14 thoughts on “AITA for not inviting my mother to each lunch with me?”
  1. Grey rock your mom. She is being unreasonable. You are not supposed to be your mother’s friend or emotional support animal. Continue setting small boundaries now and look up how to grey rock. Sounds like your mom has some emotional issues that she’s trying to take out on you. I’m sorry this is happening to you at your age.

  2. NTA. Your GMa invited him over, not you. Reiterate to her that and that you wouldn’t be hanging out with everyone anyway because you needed to rest. Her empty nest syndrome isn’t your problem tbh. Let her know you aren’t snubbing her and this was GMa’s invite NOT yours. If she still has an issue you can yellow or grey rock her until exams are over. She needs to get out and do her own thing, which I understand is hard, but that’s not your responsibility it’s hers.

    Good luck on the exams OP. You’ve got this, you’re gonna get through this, and you are gonna be so relieved and proud of yourself when it’s over. Don’t let family drama distract you (easier said than done).

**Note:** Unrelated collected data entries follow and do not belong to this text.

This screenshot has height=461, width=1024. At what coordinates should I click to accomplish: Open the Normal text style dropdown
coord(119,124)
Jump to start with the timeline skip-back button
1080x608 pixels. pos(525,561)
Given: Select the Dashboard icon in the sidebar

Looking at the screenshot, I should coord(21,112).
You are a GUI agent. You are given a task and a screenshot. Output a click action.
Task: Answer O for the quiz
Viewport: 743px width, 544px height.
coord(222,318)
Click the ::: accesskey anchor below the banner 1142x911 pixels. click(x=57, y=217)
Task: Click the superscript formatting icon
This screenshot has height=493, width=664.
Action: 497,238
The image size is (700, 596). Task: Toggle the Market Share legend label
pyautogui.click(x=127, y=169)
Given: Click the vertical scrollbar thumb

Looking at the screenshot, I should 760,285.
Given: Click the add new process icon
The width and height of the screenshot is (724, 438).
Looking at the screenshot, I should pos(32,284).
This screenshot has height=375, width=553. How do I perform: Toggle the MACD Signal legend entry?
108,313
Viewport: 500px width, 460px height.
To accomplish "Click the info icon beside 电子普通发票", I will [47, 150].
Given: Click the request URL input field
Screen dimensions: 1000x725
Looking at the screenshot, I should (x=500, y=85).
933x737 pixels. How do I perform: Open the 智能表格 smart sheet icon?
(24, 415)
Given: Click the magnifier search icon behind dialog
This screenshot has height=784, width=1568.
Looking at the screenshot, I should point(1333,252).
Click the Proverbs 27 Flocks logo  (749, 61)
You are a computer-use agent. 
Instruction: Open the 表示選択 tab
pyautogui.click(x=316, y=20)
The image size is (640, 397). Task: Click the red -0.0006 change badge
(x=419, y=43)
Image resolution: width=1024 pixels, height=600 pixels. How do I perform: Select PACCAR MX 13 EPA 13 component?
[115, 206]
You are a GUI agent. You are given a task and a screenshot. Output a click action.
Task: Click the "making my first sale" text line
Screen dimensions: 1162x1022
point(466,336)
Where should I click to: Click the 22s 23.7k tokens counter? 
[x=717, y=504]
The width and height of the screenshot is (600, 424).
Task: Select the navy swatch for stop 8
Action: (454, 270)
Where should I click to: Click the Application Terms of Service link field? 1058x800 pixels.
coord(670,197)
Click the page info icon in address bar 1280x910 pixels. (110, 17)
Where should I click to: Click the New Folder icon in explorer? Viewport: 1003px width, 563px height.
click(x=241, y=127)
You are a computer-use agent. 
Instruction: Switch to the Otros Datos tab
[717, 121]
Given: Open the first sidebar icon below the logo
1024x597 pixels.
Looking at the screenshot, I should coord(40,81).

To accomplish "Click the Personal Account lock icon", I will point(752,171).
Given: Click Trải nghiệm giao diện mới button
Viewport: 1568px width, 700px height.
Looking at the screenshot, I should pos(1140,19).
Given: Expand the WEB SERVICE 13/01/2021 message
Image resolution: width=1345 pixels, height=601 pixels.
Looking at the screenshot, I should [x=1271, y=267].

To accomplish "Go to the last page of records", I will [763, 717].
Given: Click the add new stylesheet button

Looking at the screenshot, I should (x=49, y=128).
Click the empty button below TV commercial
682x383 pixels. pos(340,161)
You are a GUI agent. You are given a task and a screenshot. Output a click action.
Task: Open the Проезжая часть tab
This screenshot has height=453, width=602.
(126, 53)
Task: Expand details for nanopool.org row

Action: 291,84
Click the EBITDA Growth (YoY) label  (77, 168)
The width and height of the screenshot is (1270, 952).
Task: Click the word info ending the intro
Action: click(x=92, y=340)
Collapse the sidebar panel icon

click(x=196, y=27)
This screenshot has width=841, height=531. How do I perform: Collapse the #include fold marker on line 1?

    Again, NTA, mom needs to chill and maybe get some counselling or a group hobby.

    1. Thank you, i really appreciate it. Someone else also mentioned “grey rock”, it might be my only choice. She has been through a lot in life, but has refused therapy or help navigating her struggles. While I feel bad and try to support her, It doesn’t feel fair that I have to deal with this shit now when I need the support. I think I am going to sleep on it and take some time to process (and study my ass off lol)

  3. Even if you had planned to eat with your dad and grandma, there is a difference between eating with someone at your home, and travelling somewhere else to eat with someone. I understand your grandma is in a different building, but you would have the opportunity to eat, then get your decompression time. If you’d gone to your mother’s, you would have been expected to spend at least a couple of hours there. Probably more, considering how needy and clingy your mum seems to be.

  4. NTA. It’s not your job to emotionally regulate your mother. She is a grown ass adult. If a calm and logical explanation isn’t accepted, it is perhaps time to create some healthy distance from her.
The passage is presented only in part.